WHAT THE TASK REQUIRES
Go through the records below and keep only the lines that contain the string "schedule". Copy each of those lines unchanged.

INFORMATION
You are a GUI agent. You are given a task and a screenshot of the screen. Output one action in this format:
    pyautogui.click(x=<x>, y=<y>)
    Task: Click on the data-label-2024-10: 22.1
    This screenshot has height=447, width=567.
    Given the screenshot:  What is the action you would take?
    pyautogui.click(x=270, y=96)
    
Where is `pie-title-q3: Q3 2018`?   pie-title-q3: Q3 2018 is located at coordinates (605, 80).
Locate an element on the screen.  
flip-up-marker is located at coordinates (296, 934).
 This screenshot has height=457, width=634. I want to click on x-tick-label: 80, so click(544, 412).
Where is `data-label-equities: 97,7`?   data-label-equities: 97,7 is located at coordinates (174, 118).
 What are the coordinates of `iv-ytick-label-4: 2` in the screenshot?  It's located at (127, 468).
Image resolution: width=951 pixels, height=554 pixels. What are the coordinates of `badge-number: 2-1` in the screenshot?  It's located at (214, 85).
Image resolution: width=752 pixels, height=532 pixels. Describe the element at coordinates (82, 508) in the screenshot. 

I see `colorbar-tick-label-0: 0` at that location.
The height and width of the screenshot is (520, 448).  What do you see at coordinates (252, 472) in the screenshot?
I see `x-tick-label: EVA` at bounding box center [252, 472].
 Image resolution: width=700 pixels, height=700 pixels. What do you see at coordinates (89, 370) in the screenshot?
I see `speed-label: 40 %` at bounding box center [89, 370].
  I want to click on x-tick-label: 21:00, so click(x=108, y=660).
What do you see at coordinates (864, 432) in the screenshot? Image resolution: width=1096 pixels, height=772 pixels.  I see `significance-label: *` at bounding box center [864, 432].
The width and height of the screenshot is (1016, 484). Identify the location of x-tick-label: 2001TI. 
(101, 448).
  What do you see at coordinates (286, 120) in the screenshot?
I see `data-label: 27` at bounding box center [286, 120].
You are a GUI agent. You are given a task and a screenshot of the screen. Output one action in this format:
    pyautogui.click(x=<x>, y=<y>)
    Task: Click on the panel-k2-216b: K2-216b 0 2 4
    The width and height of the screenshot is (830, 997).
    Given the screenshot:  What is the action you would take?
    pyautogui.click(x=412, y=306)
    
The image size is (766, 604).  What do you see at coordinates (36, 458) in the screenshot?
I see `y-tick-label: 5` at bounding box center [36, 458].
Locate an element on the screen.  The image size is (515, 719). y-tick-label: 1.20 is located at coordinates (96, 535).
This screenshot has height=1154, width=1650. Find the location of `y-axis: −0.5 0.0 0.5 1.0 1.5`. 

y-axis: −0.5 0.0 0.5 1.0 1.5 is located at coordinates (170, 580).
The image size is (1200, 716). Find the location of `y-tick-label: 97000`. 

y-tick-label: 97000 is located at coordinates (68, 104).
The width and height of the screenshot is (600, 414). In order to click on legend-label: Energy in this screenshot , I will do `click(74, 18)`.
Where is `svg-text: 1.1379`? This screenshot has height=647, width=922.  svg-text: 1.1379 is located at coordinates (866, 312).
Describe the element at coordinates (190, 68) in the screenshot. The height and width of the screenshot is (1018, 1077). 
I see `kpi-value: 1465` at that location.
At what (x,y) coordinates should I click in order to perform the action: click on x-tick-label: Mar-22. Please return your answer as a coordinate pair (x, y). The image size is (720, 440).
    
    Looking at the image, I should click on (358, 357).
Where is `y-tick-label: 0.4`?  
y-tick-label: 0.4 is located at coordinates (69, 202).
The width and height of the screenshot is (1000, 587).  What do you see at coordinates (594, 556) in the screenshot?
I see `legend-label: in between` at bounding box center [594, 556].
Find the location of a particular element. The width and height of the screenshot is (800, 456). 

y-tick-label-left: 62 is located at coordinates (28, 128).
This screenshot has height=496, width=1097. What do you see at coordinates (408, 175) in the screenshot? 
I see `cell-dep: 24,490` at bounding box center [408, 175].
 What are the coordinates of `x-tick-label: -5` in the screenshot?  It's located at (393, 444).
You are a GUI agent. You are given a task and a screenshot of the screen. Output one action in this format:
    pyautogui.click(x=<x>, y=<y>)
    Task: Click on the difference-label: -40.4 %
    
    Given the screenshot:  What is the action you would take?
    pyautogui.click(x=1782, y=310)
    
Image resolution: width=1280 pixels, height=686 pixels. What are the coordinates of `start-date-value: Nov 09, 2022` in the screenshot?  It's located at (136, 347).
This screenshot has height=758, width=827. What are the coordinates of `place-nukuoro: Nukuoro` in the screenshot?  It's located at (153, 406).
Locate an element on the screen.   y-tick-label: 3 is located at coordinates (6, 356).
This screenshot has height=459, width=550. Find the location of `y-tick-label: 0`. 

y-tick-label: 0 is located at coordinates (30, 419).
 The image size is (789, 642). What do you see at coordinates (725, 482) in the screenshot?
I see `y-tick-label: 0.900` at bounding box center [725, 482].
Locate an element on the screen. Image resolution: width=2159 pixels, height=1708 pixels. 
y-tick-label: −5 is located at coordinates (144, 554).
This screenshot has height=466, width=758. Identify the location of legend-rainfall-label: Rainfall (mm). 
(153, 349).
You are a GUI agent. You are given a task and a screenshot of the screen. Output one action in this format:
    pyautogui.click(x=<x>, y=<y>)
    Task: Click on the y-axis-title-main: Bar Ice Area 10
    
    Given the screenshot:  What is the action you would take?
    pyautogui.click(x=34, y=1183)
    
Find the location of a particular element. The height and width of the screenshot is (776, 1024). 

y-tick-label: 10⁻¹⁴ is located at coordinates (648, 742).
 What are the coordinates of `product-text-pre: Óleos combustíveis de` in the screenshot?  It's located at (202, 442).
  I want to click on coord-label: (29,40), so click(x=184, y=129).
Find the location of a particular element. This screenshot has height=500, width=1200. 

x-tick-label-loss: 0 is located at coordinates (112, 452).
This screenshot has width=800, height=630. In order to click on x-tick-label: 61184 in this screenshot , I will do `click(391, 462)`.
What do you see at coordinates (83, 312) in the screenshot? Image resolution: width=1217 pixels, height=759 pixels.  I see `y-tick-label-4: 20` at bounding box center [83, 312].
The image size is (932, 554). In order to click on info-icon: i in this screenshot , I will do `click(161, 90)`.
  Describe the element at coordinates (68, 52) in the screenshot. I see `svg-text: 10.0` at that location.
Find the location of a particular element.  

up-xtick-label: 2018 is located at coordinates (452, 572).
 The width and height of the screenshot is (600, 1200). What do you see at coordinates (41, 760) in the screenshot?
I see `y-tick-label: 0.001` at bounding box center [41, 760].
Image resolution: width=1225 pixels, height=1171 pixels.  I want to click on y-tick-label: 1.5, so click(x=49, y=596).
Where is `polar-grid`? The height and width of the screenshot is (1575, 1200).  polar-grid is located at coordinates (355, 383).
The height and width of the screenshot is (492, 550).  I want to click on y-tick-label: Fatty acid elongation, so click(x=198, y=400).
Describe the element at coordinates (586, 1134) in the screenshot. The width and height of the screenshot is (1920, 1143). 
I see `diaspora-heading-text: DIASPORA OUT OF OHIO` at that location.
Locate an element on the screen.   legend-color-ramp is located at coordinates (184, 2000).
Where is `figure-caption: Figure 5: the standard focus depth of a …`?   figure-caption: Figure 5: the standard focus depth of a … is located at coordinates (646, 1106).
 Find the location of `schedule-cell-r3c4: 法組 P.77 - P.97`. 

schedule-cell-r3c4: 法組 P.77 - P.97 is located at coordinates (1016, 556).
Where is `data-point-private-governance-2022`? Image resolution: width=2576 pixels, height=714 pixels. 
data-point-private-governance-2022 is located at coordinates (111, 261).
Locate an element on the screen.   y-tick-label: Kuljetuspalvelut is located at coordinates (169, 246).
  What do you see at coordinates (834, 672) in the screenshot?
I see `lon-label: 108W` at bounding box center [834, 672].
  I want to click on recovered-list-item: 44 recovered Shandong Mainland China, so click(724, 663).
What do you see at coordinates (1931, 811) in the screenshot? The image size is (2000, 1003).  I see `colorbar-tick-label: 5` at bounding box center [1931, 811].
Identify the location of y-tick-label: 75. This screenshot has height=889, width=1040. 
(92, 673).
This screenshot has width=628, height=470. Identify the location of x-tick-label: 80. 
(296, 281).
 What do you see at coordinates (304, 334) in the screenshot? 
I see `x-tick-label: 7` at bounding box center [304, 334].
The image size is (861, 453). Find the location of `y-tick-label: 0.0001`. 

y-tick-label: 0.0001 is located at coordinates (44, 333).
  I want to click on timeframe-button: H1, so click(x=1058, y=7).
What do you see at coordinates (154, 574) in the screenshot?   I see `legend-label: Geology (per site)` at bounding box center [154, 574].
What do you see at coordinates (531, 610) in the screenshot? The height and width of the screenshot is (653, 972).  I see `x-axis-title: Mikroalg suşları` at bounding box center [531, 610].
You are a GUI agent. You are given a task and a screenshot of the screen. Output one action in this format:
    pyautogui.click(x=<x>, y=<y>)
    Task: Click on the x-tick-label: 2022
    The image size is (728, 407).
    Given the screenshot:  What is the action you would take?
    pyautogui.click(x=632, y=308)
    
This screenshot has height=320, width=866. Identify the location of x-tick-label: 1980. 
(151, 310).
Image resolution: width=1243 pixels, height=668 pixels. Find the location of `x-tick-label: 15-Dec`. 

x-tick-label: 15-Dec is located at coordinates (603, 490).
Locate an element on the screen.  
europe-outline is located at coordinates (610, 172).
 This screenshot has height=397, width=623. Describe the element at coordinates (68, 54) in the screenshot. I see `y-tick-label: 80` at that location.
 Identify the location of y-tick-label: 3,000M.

ANSWER
 Find the location of `schedule-cell-r3c4: 法組 P.77 - P.97`. 
schedule-cell-r3c4: 法組 P.77 - P.97 is located at coordinates (1016, 556).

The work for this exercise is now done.